The Venous Territories (Venosomes) of the Human Body

Abstract
The venous architecture of the integument and the underlying deep tissues was studied in six total-body human fresh cadavers and a series of isolated regional studies of the limbs and torso. A radiopaque lead oxide mixture was injected, and the integument and deep tissues were dissected and radiographed. The sites of the venous perforators were plotted and traced to their underlying parent veins that accompany the source (segmental) arteries. A series of cross-sectional studies were made in one subject to illustrate the course of the perforators between the integument and the deep tissues. The veins were dissected under magnification to identify the site and orientation of the valves. Results revealed a large number of valveless (oscillating) veins within the integument and deep tissues that link adjacent valved venous territories and allow equilibration of flow and pressure throughout the tissue. Where choke arteries define the arterial territories, they are matched by boundaries of oscillating veins in the venous studies. The venous architecture is a continuous network of arcades that follow the connective-tissue framework of the body. The veins converge from mobile to fixed areas, and they “hitchhike” with nerves. The venous drainage mirrors the arterial supply in the deep tissues and in most areas of the integument in the head, neck, and torso. In the limbs, the stellate pattern of the venous perforators is modified by longitudinal channels in the subdermal network. However, when an island flap is raised, these longitudinal channels are disconnected, and once again the arterial and venous patterns match. Our venous studies add strength to the angiosome concept.

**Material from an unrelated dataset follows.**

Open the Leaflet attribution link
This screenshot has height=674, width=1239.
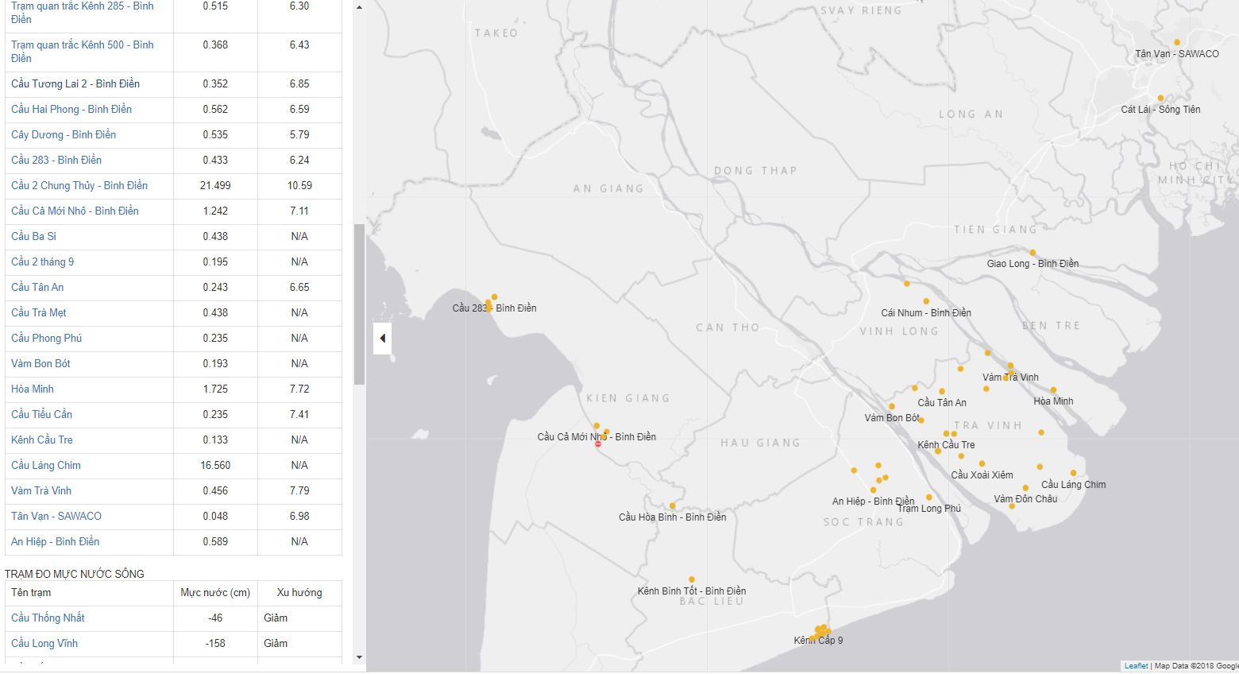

Where source arteries supply a composite block of tissue, we have demonstrated radiologically and by microdissection that the branches of these arteries are accompanied by veins that drain in the opposite direction and return to the same locus. Hence each angiosome consists of matching arteriosomes and venosomes. The clinical implications of these results are discussed with particular reference to the design of flaps, the delay phenomenon, venous free flaps, the pathogenesis of flap necrosis, the “muscle pump,” varicose veins, and venous ulceration.